[Данные для указания на скриншотах и в документах]
|---|

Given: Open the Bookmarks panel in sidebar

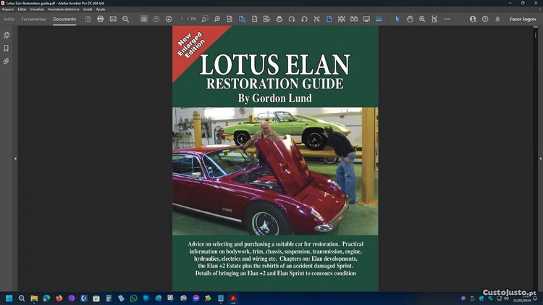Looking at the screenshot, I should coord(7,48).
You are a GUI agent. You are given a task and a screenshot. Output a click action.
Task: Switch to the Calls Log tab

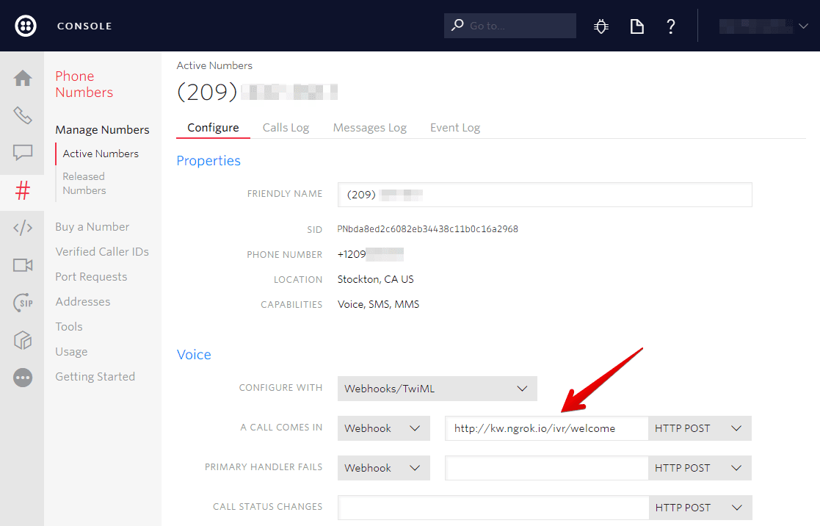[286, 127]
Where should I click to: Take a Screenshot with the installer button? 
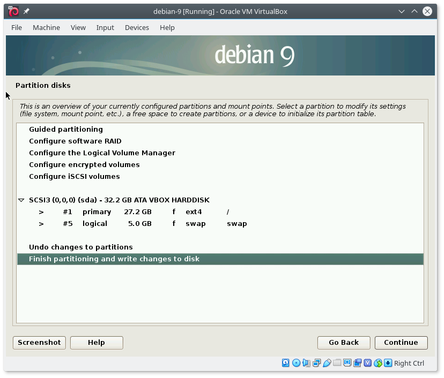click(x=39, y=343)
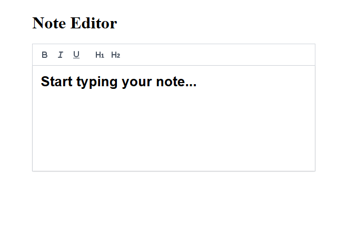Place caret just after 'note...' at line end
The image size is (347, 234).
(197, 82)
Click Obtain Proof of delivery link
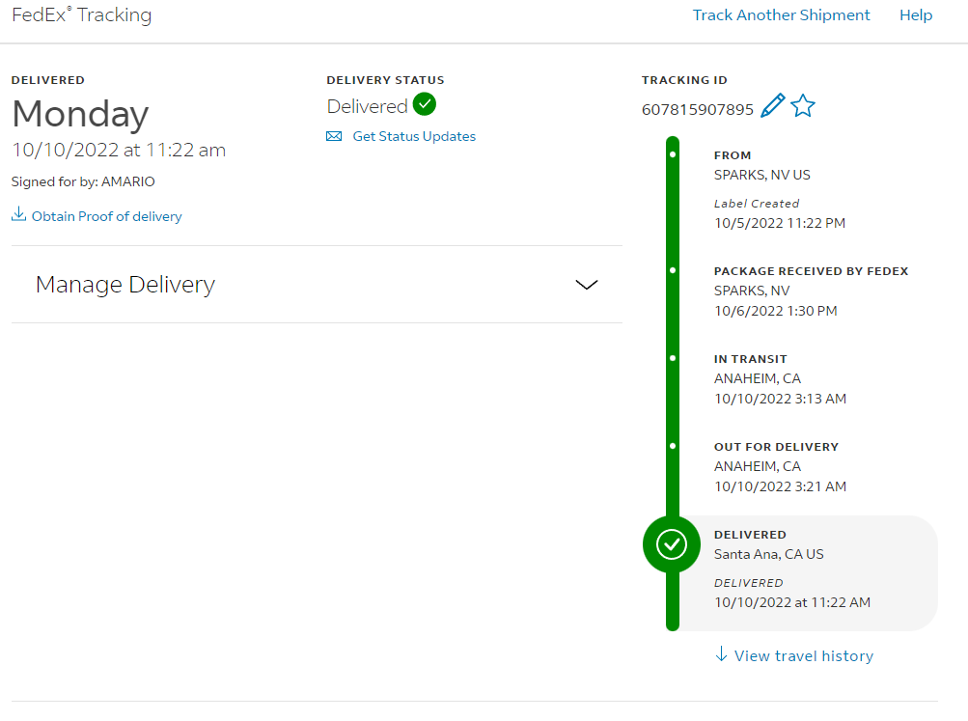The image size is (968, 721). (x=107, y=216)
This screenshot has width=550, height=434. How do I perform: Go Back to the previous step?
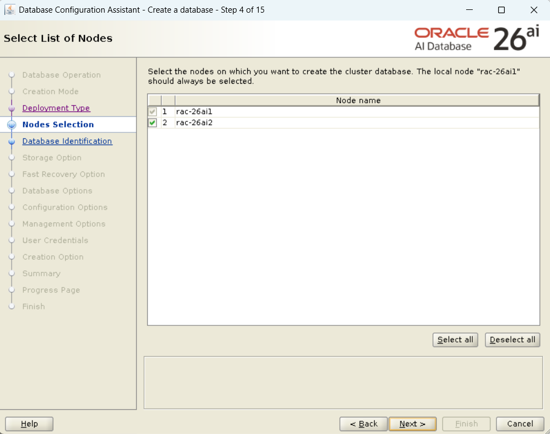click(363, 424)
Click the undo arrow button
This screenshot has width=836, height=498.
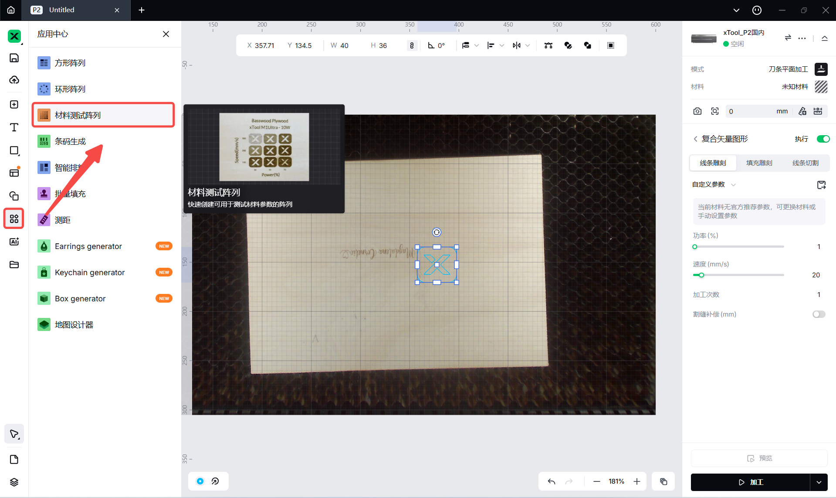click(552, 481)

|---|

**ЧТО СДЕЛАТЬ**.
Обновите все записи: замените «Calls Log» на «Call History», а остальное оставьте без изменений. Картинки в ответ не включайте.

**ПРАВИЛЬНЫЙ ОТВЕТ**.
Given: Open the Bookmarks panel in sidebar

Looking at the screenshot, I should coord(7,48).
You are a GUI agent. You are given a task and a screenshot. Output a click action.
Task: Switch to the Call History tab

[286, 127]
Where should I click to: Take a Screenshot with the installer button? 
click(x=39, y=343)
Place caret just after 'note...' at line end
The image size is (347, 234).
(197, 82)
Click Obtain Proof of delivery link
The image size is (968, 721). (x=107, y=216)
This screenshot has width=550, height=434. How do I perform: Go Back to the previous step?
click(363, 424)
Click the undo arrow button
This screenshot has width=836, height=498.
click(552, 481)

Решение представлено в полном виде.